From: Doug Ewell (doug@ewellic.org)
Date: Fri Jan 01 2010 - 11:17:15 CST
Happy New Year to all.
"verdy_p" <verdy underscore p at wanadoo dot fr> wrote:
>> Unicode, and even ASCII, contains plenty of seldom-used control
>> characters, with defined semantics if that is desirable, which an
>> internal process can safely insert, use, and remove for purposes like
>> this.
>
> No, you're wrong, there's no such character. If it existed, then this
> character would also have a use within normal strings that would be
> part of a primary key, and that would break the logic. If it is
> "seldom used", it does not qualify as it will conflict with this
> seldom use, so it will unavoidably be UNUSABLE to insert/use/remove
> for such purpose.
If you are concerned that every possible control character, like U+009C
STRING TERMINATOR or U+0081 <I don't have a name because nobody uses
me>, might appear in the real text, then yes, this is a problem.

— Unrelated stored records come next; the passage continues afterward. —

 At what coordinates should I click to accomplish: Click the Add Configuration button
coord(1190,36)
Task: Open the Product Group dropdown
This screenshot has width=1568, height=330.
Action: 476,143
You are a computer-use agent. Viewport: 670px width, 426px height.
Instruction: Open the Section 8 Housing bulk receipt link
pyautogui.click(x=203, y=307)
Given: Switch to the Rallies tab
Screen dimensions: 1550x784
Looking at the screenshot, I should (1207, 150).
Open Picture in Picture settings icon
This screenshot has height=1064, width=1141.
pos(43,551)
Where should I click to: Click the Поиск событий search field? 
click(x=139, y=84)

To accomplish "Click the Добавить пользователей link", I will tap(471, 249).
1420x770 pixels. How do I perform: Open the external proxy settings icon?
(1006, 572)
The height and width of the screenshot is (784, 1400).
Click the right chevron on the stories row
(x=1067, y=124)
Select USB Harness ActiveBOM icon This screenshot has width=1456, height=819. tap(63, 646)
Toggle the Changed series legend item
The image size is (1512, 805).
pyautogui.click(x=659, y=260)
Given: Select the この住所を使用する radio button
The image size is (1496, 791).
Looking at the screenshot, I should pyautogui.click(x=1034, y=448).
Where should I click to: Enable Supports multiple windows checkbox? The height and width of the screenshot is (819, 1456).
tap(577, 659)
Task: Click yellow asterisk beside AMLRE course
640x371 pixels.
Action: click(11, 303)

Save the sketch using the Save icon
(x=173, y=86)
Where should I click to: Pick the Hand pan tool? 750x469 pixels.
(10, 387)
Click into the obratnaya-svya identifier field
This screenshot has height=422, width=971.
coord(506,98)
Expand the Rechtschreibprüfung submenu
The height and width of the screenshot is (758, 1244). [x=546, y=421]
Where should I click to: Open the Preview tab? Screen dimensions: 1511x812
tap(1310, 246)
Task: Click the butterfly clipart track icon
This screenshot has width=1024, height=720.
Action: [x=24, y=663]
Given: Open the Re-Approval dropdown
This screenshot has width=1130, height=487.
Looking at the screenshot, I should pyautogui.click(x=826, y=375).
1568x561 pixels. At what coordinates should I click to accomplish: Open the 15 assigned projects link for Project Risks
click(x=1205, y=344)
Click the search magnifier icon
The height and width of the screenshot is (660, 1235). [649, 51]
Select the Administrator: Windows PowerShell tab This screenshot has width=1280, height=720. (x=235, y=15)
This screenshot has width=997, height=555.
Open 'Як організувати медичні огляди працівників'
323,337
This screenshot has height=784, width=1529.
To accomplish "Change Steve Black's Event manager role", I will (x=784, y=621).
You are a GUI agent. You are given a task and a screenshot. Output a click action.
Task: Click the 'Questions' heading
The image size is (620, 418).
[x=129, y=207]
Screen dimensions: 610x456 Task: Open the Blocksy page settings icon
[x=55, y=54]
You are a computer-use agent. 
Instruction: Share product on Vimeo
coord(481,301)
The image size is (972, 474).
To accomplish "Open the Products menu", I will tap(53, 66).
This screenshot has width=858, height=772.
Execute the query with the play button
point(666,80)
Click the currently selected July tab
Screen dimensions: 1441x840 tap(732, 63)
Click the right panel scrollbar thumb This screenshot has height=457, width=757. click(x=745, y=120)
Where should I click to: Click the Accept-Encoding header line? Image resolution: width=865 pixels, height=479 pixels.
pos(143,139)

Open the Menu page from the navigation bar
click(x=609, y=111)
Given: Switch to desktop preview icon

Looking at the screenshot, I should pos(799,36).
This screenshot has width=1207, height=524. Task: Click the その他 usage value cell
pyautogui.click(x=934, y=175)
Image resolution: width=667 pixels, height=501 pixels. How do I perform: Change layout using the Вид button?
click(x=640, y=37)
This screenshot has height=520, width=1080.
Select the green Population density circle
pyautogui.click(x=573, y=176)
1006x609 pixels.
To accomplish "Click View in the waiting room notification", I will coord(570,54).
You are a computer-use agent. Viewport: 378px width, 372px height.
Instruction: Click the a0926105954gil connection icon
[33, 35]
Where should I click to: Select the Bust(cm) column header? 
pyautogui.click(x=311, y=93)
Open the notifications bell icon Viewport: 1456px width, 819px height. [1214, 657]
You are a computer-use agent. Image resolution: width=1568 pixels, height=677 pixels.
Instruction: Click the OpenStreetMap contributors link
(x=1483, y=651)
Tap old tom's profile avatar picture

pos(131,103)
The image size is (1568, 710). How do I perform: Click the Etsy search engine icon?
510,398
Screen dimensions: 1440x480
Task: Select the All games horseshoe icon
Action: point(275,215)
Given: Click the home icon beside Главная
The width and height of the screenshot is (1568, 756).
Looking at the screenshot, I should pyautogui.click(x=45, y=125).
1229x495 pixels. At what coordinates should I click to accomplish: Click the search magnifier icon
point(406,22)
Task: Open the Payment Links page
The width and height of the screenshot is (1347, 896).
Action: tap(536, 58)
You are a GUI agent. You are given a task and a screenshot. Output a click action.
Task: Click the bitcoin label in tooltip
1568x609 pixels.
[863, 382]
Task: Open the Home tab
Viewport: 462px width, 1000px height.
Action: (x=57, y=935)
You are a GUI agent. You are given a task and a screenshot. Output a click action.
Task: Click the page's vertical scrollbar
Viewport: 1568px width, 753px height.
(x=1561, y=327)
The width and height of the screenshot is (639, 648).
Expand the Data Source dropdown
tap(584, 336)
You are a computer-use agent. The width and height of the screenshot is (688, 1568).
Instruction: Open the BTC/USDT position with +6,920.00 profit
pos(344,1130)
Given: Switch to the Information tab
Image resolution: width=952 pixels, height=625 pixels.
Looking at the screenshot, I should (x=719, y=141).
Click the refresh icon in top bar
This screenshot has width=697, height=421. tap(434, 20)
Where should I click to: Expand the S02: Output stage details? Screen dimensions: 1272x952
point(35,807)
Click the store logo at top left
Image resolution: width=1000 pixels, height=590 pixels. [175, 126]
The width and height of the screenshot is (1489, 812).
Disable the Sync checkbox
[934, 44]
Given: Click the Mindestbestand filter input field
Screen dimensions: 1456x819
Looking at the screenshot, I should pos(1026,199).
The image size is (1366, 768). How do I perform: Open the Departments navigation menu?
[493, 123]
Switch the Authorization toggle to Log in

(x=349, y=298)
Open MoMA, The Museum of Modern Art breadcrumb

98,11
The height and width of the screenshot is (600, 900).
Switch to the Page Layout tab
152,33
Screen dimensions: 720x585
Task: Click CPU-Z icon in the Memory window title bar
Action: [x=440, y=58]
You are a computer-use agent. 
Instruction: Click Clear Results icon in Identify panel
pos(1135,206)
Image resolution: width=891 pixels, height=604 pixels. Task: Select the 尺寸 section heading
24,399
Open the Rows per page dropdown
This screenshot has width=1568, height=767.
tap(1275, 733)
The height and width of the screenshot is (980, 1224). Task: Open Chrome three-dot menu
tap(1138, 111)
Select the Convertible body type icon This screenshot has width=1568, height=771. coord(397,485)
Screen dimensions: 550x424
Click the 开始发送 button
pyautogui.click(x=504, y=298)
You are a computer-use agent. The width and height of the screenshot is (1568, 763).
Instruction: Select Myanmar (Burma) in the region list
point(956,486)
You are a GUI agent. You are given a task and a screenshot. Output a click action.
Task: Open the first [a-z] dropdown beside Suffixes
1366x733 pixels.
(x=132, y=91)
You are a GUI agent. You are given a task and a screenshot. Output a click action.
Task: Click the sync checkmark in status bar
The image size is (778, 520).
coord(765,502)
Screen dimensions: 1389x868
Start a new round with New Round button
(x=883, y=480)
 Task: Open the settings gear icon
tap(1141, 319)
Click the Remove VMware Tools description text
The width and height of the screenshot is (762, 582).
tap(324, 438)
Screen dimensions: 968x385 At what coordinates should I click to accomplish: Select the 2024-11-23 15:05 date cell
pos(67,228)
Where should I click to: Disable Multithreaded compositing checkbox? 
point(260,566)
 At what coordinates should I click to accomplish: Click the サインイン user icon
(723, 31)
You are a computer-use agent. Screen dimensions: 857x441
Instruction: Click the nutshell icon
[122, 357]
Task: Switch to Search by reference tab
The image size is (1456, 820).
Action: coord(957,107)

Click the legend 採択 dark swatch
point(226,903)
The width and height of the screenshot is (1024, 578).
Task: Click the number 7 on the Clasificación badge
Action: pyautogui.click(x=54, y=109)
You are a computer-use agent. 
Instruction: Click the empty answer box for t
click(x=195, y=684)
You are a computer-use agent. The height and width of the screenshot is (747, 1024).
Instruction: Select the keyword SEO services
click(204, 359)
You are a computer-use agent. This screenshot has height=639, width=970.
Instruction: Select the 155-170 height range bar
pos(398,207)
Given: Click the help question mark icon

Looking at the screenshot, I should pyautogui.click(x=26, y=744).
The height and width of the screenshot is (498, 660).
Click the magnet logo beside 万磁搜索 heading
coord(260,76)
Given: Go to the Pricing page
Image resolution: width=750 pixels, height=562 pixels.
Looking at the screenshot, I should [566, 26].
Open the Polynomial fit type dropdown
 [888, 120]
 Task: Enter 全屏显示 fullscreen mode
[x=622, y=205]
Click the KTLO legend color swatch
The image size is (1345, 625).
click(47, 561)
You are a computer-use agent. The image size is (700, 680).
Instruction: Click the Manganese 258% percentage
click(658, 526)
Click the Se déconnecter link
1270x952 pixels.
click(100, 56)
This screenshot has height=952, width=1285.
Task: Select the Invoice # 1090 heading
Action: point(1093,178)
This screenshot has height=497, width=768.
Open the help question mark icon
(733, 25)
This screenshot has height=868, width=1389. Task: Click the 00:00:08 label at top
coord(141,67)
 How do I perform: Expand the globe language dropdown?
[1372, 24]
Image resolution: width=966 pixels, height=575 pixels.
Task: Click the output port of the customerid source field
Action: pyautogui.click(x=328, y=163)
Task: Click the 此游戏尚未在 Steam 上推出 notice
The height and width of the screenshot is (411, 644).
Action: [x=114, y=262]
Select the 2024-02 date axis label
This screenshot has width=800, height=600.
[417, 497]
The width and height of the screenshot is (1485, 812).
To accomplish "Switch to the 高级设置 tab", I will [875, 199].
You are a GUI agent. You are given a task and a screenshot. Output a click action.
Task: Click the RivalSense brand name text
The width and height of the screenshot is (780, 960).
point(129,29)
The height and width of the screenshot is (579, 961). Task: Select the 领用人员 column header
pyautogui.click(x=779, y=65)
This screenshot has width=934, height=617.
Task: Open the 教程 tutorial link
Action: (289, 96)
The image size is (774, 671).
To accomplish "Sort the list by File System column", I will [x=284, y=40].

> The BOCU-1 RESET code is NOT a character, and what I wrote was exactly
> the kind of use where it can be beneficial, because BOCU-1 was
> designed with the express purpose of being a binary-ordered encoding
> suitable for collation according to code point's scalar values.
Right, I'm aware the reset byte is not a character.
> I DID NOT say that a RESET code neded to be inserted in the
> plain-text, but its insertion with a collation key as a key separator
> DOES NOT violate the rule, as we can completely warranty that it will:
> - never present in encoded plan-texts
> - will always sort AFTER any valid Unicode character
> - will not be ignored.
If you want to use a mechanism that is internal to BOCU-1 to serve a
metadata purpose, be my guest. You will not be able to convert your
data to any other encoding and still retain this metadata. If that is
not a problem for you, great.
Hopefully you read what I wrote about UTF-8 and tag characters, or
remembered when it happened. It is a valuable lesson.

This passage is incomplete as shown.